▶ Your instructions
Please return every line of the entries below that contains the word "what", treating uppercase and lowercase as different.

── Record excerpts ──

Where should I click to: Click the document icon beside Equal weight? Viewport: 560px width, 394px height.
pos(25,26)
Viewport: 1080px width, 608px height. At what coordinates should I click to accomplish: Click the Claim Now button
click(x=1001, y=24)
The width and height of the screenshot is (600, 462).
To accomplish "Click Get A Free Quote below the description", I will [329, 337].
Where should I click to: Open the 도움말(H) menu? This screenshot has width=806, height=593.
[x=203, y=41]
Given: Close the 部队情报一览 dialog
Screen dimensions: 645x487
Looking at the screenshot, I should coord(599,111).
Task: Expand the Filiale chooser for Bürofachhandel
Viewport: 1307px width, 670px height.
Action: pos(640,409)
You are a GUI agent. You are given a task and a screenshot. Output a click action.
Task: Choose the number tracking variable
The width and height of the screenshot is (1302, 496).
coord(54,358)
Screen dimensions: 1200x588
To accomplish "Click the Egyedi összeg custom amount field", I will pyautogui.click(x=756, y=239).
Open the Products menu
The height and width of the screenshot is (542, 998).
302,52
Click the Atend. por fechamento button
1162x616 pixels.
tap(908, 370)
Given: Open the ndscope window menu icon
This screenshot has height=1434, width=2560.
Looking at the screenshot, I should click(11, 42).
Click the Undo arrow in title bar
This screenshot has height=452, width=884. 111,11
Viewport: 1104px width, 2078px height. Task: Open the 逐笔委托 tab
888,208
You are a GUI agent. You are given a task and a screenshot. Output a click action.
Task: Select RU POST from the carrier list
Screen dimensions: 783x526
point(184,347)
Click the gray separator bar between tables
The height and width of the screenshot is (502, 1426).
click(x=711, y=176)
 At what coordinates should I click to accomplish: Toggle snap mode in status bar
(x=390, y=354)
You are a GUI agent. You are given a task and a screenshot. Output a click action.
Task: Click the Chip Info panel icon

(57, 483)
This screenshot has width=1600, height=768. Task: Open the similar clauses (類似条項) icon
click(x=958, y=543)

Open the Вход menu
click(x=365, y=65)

───

▶ Problem solution
Viewport: 1080px width, 608px height. At what coordinates should I click to accomplish: Click the Claim Now button
 At what coordinates should I click to accomplish: Toggle snap mode in status bar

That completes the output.